Au cœur de la sérénissime Venise, Don Lope de Villalobos y Sangrin, un loup et son compère renard Armand Raynal de Maupertuis flânent parmi les troupes de théâtre quand soudain leur parviennent les sanglots d’un père éploré dont l’enfant unique a été fait prisonnier sur une galère turque. N’écoutant que leur courage, les deux gentilshommes n’écoutant que leur courage s’élancent pour le sauver. Mais les apparences sont fort trompeuses et les deux amis, à défaut d’avoir porté secours à un fils prodige se retrouvent les chanceux possesseurs d’une bouteille renfermant une carte au trésor. C’est pour eux le début d’une fabuleuse aventure qui les mènera jusqu’à des contrées contrées inconnues et même aux Etats et Empires de la lune où vit un étrange maître d’arme.

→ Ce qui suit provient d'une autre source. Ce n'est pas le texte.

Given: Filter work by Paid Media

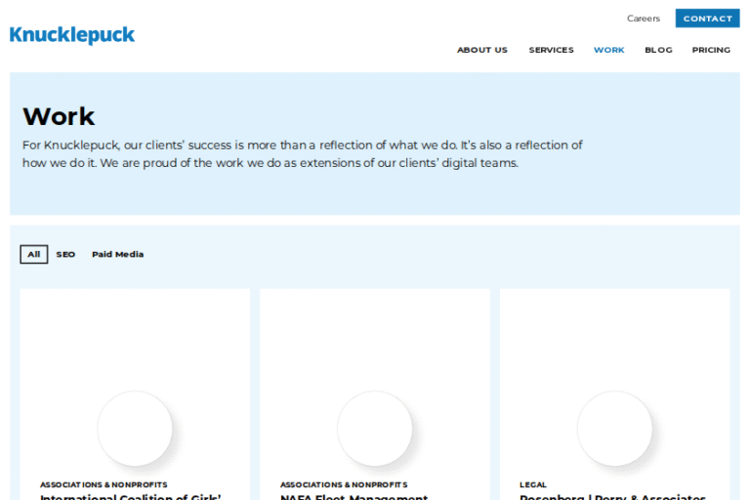Looking at the screenshot, I should tap(117, 254).
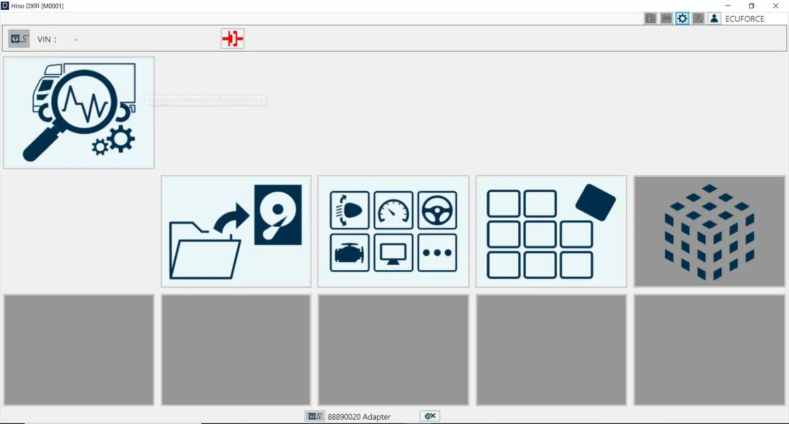789x424 pixels.
Task: Click the adapter icon in status bar
Action: (x=314, y=416)
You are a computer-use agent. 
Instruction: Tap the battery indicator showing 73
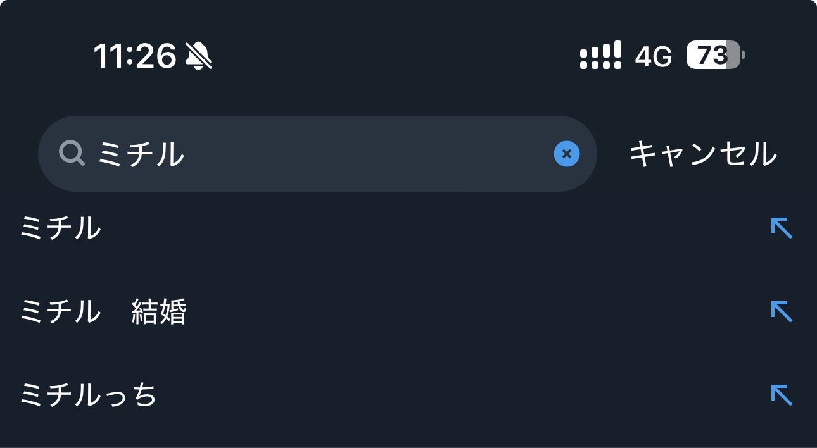(x=715, y=56)
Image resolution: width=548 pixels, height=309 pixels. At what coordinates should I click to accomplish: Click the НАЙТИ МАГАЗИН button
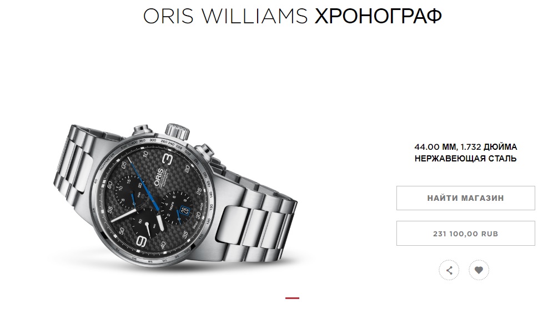pyautogui.click(x=465, y=198)
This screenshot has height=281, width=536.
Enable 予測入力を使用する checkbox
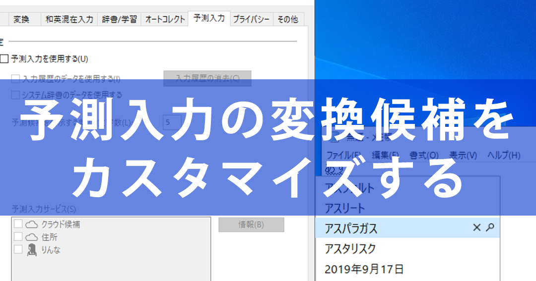tap(4, 58)
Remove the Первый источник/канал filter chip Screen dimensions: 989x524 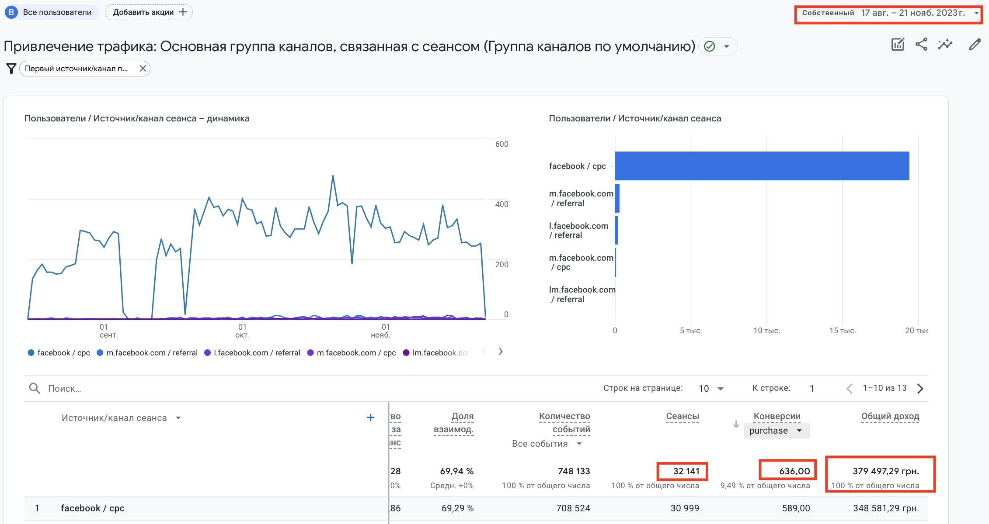point(143,69)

Vous l’aurez compris, De cape et de crocs est une bande-dessinée d’aventure mais il serait bien triste et réducteur de la limiter à ce genre là.

C’est aussi un hommage au théâtre. Chaque tome est qualifié d’acte. Les situations sont théâtralisées au possible. Les personnages communiquent par des vers. Et certaines figures semblent tout droit sorties de la commedia dell’arte. On assiste à la création de nombreuses pièces en tous genres : mimes, opérettes, marivaudages … Parfois, les pirates font figure de coryphée à l’image des tragédies antiques et on aperçoit parfois les envolées narratives d’un deus ex machina.

C’est aussi une célébration du langage et de la poésie. On se bat à coups d’éloquence pour gagner les duels, on rime en alexandrins pour montrer sa bonne éducation et on fait étalage d’un bon nombre de figures de style. Et on n’hésite pas à couper à l’hémistiche. C’est la seule bande-dessinée dont les commentaires parlaient de césure ou de litote.

C’est aussi un trésor de citations littéraires, cinématographiques et même picturales. De nombreux univers sont représentés. On ne les voit pas toutes au premier coup d’oeil et c’est un vrai plaisir de parcourir de nouveau la série pour les retrouver.

Les dialogues sont percutants et drôles. Tous sont très bien trouvés et fusent comme des répliques de théâtre. Quant au personnages, on trouve comme par magie les grandes figures littéraires : les héros, les promises, les intrigants, les antagonistes, les vieux grigous … et bien d’autres encore. Les personnages principaux sont attachants à souhait (surtout le lapin qui est trop mignon).

Au début, j’ai été un peu rebutée par les graphismes mais au fil du temps (dès le tome deux) les traits se sont considérablement affinés. Au fur et à mesure que l’aventure avance, des paysages sublimes et oniriques se dévoilent à l’image d’un magnifique voilier voguant vers … chut, pour le savoir, il faut que vous lisiez.

De Cape et de crocs est une série voire ma série de bande-dessinée préférée. Parfois, je la ressors rien que pour le plaisir de relire certains dialogues.

Pour conclure, je ne dirais qu’une seule chose : « Carne y sangre ! »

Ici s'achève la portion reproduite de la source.